Un défi permanent pour le management est d'obtenir que ses collaborateurs se motivent. On peut les mobiliser, donner des orientations claires, et expliciter ce qu'il convient d'entreprendre … s'ils ne s'approprient pas ces souhaits et la vision correspondante, ils avanceront sans enthousiasme et donc pas très vite en butant sur chaque obstacle.
Le charisme du chef joue un rôle clé sinon il susciteras un feu de paille.
C’est au cinquième siècle de notre ère que St-Benoît a rédigé la règle qui guide depuis le management d’un monastère bénédictin. C’est donc un système qui fonctionne sans discontinuer depuis 15 siècles. Bien des chefs d’entreprise rêveraient d’avoir la même longévité. Sans vouloir assimiler une entreprise et un monastère, il faut quand même noter que lorsque, dans une société, il existe une véritable communauté de vue et de finalité … le succès est plus facile à atteindre.
Au milieu des informations multiples, contradictoires, d’importance variable, il est primordial que le responsable ait l’aptitude, aiguisée au fil du temps par l’expérience, de se faire une idée juste de la situation.
Pour obtenir une convergence des efforts de ses collaborateurs, il faut qu’il arrive à une vision simple de la situation et claire des objectifs essentiels.

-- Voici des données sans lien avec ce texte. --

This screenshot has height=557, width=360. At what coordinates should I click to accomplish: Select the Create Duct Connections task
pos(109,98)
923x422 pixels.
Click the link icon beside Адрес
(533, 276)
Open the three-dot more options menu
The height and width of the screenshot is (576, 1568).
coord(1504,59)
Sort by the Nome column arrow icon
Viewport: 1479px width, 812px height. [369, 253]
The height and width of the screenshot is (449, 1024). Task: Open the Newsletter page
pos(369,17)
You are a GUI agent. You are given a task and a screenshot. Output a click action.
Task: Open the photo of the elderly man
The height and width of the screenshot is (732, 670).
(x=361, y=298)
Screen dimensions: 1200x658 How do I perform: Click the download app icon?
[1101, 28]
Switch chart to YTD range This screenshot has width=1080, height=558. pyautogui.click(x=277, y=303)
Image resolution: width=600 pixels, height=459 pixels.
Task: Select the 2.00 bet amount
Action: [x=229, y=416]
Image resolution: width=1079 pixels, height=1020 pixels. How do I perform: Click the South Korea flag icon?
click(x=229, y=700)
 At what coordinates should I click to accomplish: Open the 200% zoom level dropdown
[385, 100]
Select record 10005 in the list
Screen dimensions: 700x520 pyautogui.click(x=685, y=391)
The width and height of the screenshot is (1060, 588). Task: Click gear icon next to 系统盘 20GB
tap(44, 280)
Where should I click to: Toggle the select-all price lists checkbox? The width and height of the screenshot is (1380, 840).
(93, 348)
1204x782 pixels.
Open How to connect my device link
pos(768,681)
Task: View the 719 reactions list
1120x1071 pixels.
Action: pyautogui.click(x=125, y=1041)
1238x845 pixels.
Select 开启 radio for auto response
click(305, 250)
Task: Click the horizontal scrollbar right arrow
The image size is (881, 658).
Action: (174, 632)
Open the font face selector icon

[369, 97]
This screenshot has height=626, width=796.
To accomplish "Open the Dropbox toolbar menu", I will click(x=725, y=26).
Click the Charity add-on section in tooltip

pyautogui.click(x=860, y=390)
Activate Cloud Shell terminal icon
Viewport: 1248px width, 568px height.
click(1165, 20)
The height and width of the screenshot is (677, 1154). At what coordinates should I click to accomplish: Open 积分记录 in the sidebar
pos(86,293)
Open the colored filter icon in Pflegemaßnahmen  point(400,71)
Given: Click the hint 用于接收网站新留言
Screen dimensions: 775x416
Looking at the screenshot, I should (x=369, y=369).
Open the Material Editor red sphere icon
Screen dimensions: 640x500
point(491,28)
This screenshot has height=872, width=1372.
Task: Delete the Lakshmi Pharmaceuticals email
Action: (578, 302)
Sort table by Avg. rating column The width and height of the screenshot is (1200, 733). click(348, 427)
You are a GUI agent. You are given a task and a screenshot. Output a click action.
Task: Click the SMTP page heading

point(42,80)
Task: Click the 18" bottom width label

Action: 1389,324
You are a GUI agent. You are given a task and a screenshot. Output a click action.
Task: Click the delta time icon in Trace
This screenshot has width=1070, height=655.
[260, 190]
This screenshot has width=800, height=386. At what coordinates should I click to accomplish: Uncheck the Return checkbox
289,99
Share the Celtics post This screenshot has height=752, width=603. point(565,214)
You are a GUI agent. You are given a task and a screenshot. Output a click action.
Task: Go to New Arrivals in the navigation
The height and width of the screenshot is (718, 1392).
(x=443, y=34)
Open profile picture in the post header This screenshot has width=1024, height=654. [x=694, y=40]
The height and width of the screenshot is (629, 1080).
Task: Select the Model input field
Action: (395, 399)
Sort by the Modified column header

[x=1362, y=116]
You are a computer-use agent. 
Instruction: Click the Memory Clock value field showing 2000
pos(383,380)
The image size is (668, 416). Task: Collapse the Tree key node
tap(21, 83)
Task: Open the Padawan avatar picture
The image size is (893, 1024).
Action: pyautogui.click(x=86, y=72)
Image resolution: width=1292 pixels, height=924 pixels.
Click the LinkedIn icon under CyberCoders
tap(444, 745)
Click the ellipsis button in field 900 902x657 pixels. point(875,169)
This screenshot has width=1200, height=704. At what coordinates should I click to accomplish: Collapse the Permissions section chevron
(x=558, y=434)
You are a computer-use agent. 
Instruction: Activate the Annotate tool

Cette notion de discernement est particulièrement pertinente dans l’environnement complexe dans lequel il nous faut évoluer. Il n'est pas simplement le fruit de l'intuition, mais le résultat d'un raisonnement basé sur l'intelligence prenant bien en compte toutes les dimensions de la situation.
Trois anecdotes pour illustrer l’importance du choix des mots et des arguments :
Choix des mots :
- La connotation négative du mot profit dans le monde fonctionnaire.
En travaillant avec un organisme public s'occupant d'économie d'énergie et très fortement syndicalisé, j'avais laissé échapper l'idée que leur travail devait dégager un profit. Cela avait soulevé un beau tollé!
Un peu plus tard, je suis revenu sur ce thème sous un autre angle : arguant que j'étais, comme contribuable le fournisseur de leurs ressources, j'ai émis l'idée que leur travail créé une valeur en rapport avec le coût.
J'ai alors eu droit à une explication sur la difficulté de chiffrer les économies espérées puis, lorsque je leur ai eu affirmé que je faisais confiance à leur jugement sur ce point, j'ai obtenu une précision : les économies pouvait n'être constatées que dans plus de 10 ans. Je leur ai donc accordé un calcul d'actualisation en précisant mon souhait que le chiffre ainsi obtenu soit égal au coût engagé … ce qui a soulevé un tollé : le chiffre des économies devait être très supérieur au coût.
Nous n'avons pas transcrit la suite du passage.